For the entries that follow, set down each one exactly and drop any pictures.
[INFORMATION SHOWN]
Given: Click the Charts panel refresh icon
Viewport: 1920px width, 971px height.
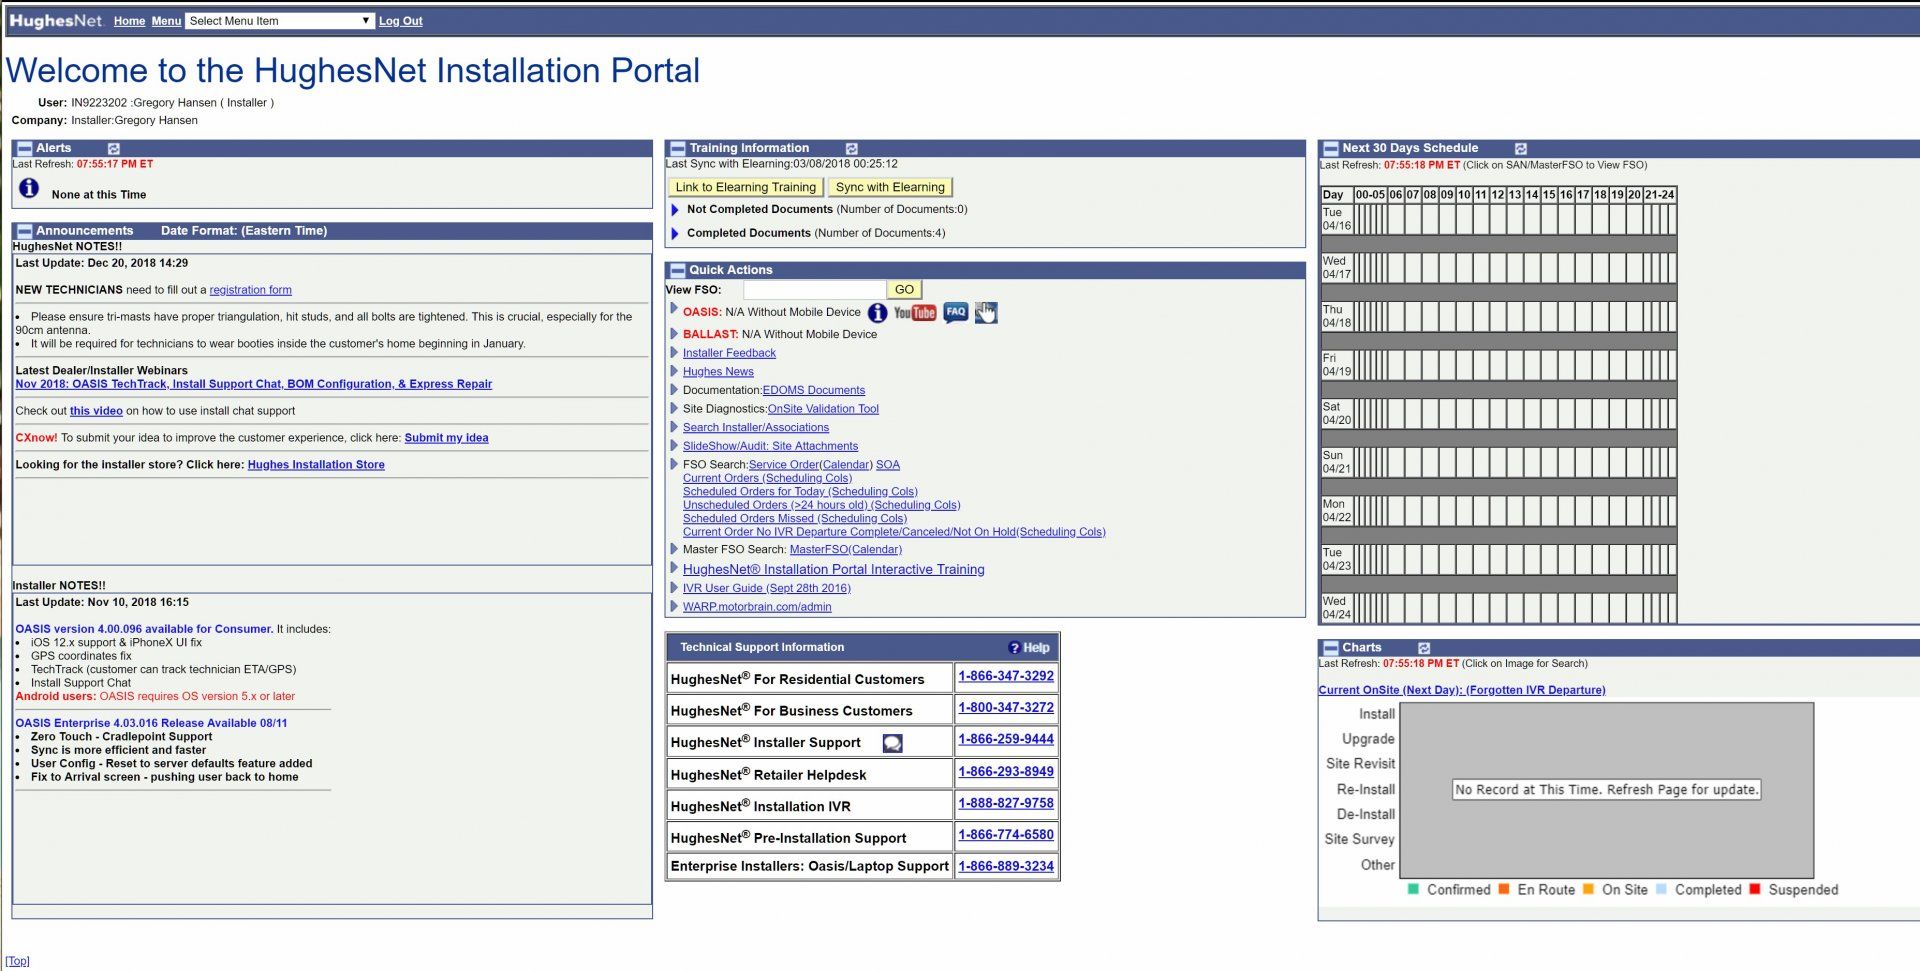Looking at the screenshot, I should (x=1424, y=648).
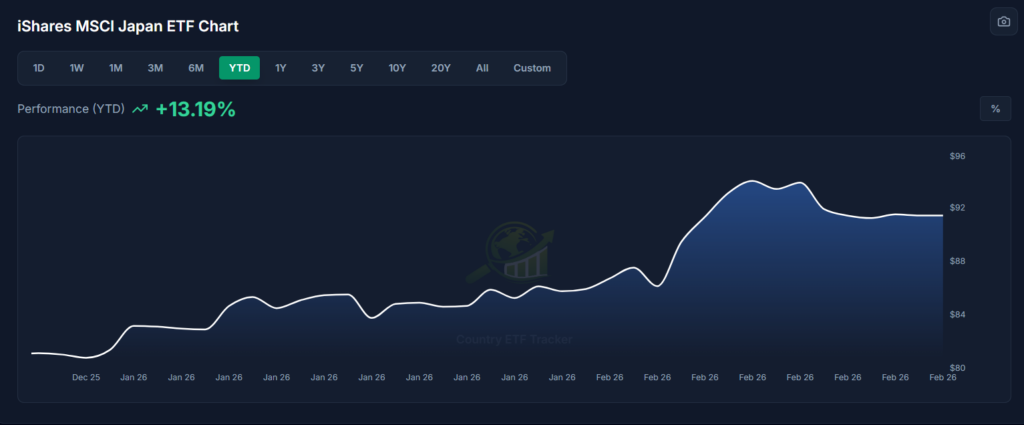1024x425 pixels.
Task: Select the 20Y time range
Action: pyautogui.click(x=441, y=68)
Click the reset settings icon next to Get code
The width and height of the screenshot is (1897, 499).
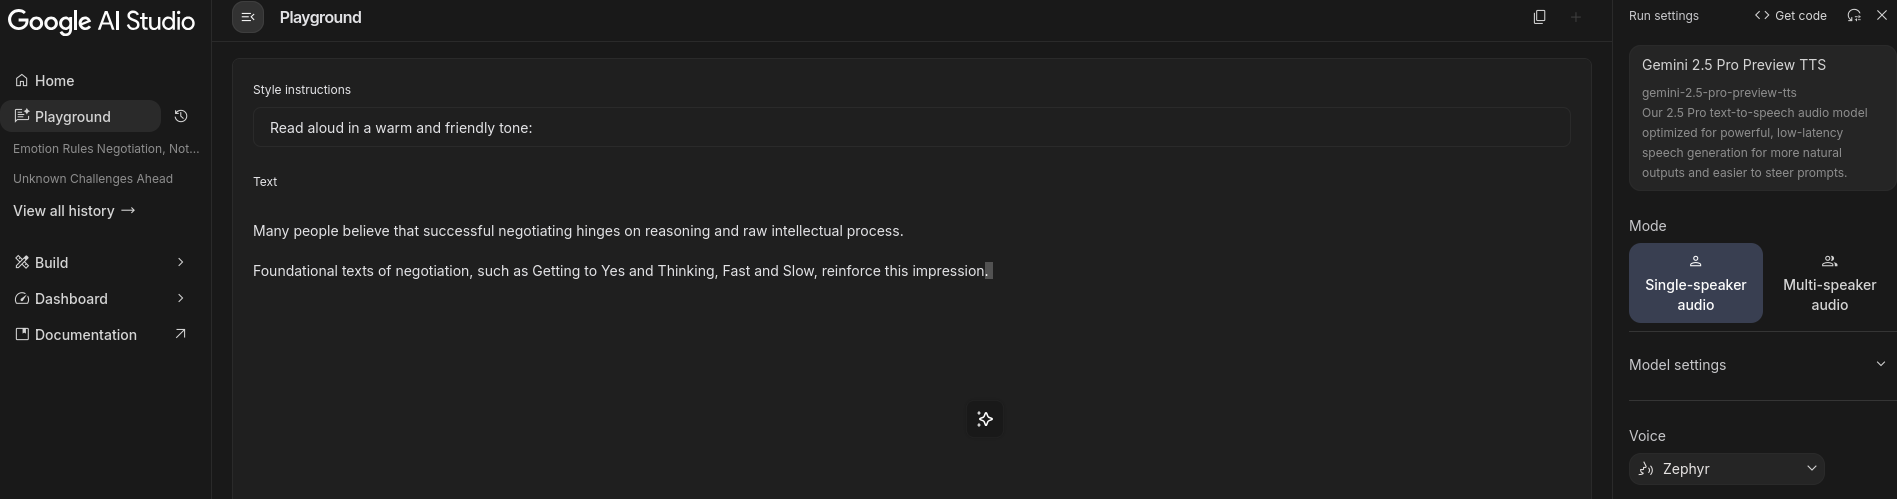tap(1853, 16)
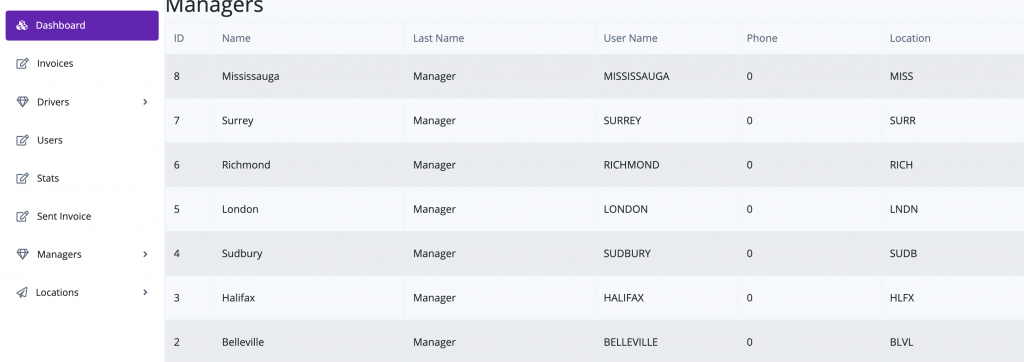This screenshot has height=362, width=1024.
Task: Sort by the User Name column header
Action: pyautogui.click(x=630, y=38)
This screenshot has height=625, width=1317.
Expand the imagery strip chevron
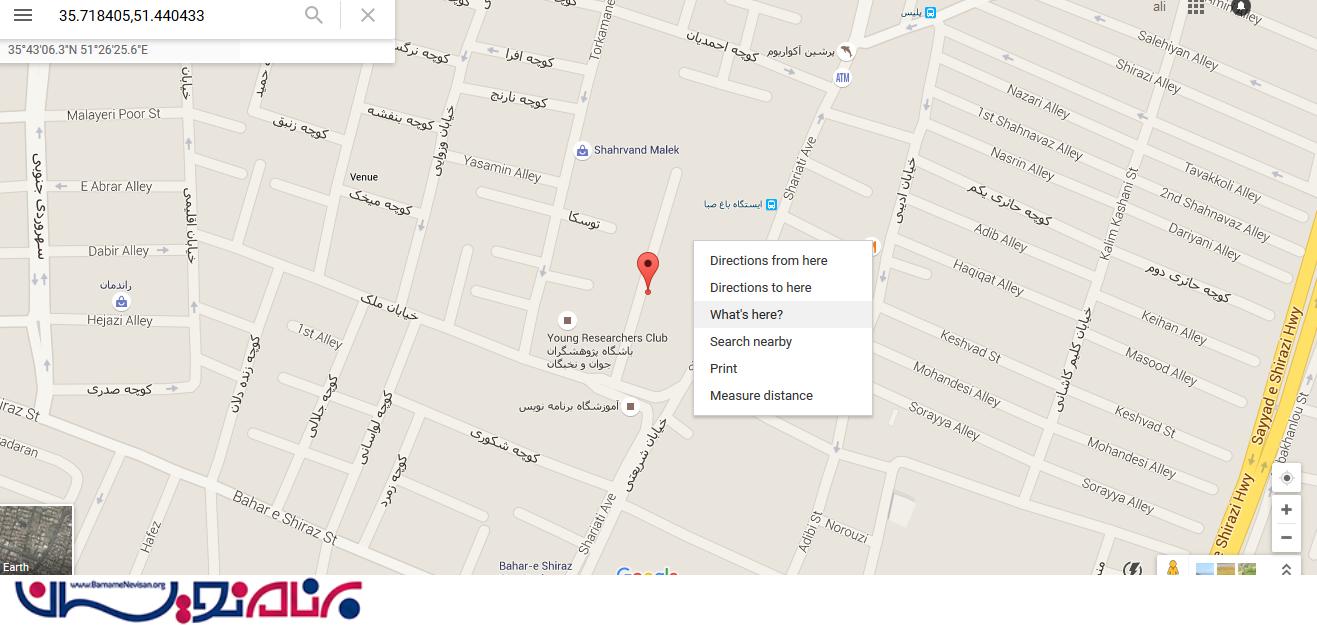pyautogui.click(x=1286, y=569)
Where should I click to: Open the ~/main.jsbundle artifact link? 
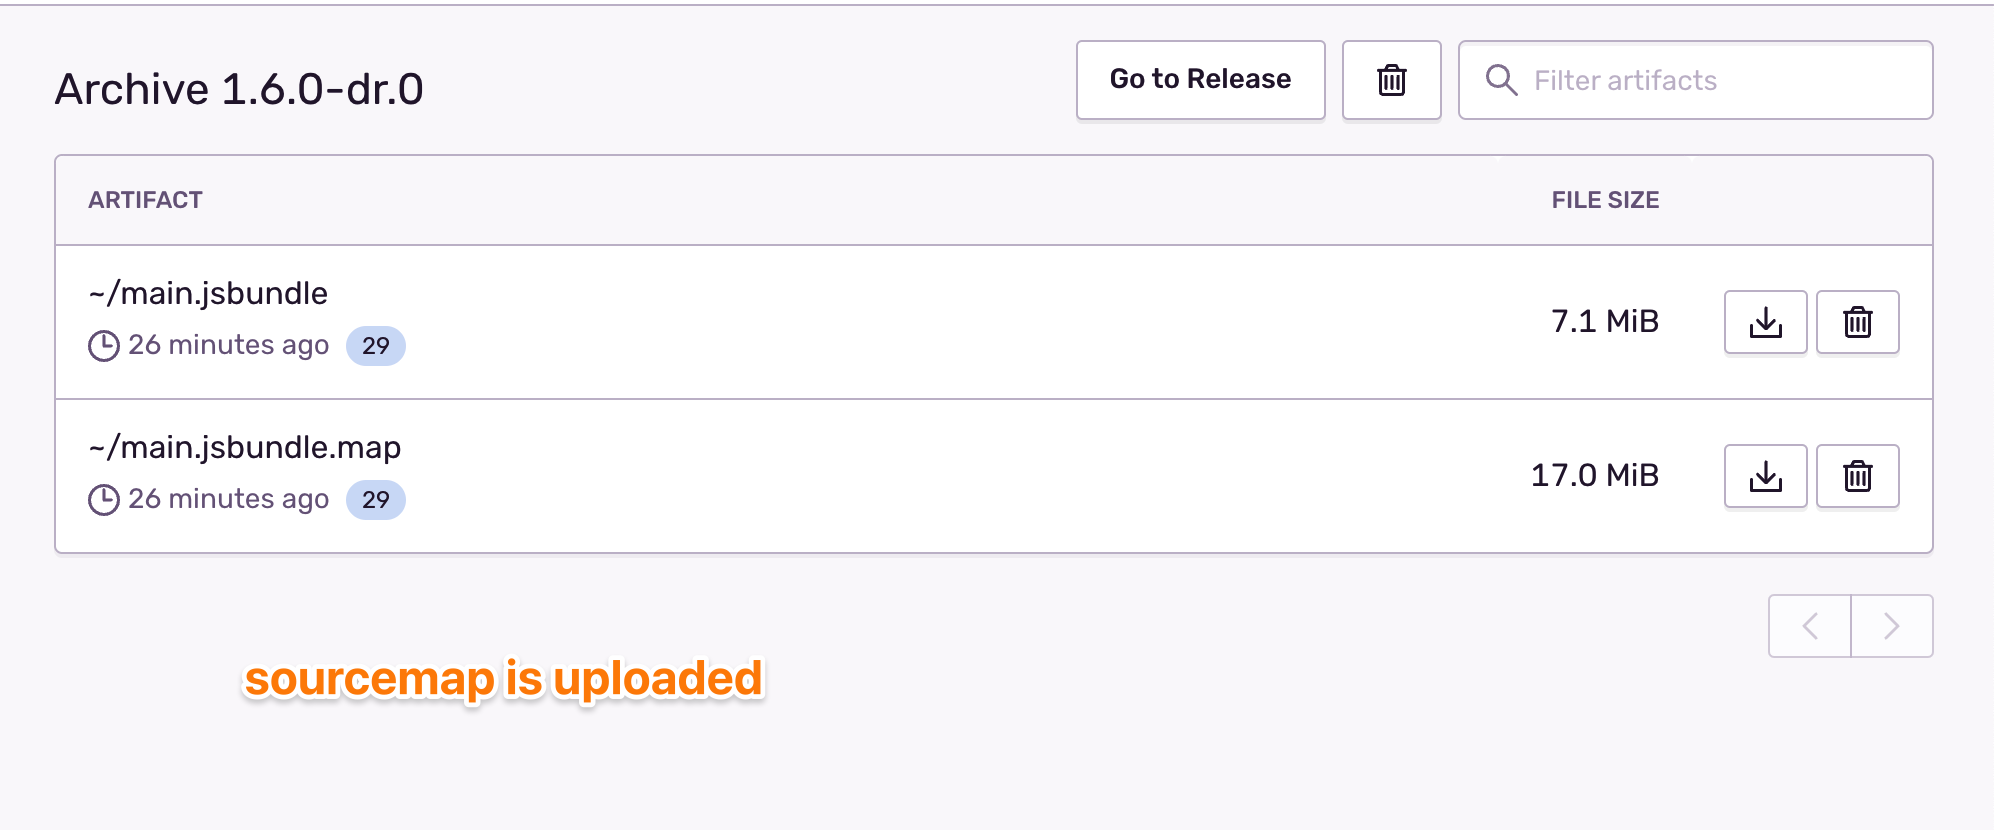coord(206,293)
[/INFORMATION SHOWN]
FINISHED EXERCISE
Given: Click the Charts panel refresh icon
Viewport: 1920px width, 971px height.
Looking at the screenshot, I should (x=1424, y=648).
1024x425 pixels.
Task: Select the 20Y time range
Action: pyautogui.click(x=441, y=68)
Click the reset settings icon next to Get code
The width and height of the screenshot is (1897, 499).
tap(1853, 16)
This screenshot has height=362, width=1024.
Task: Sort by the User Name column header
Action: pyautogui.click(x=630, y=38)
This screenshot has height=625, width=1317.
Expand the imagery strip chevron
pyautogui.click(x=1286, y=569)
Where should I click to: Open the ~/main.jsbundle artifact link? 
coord(206,293)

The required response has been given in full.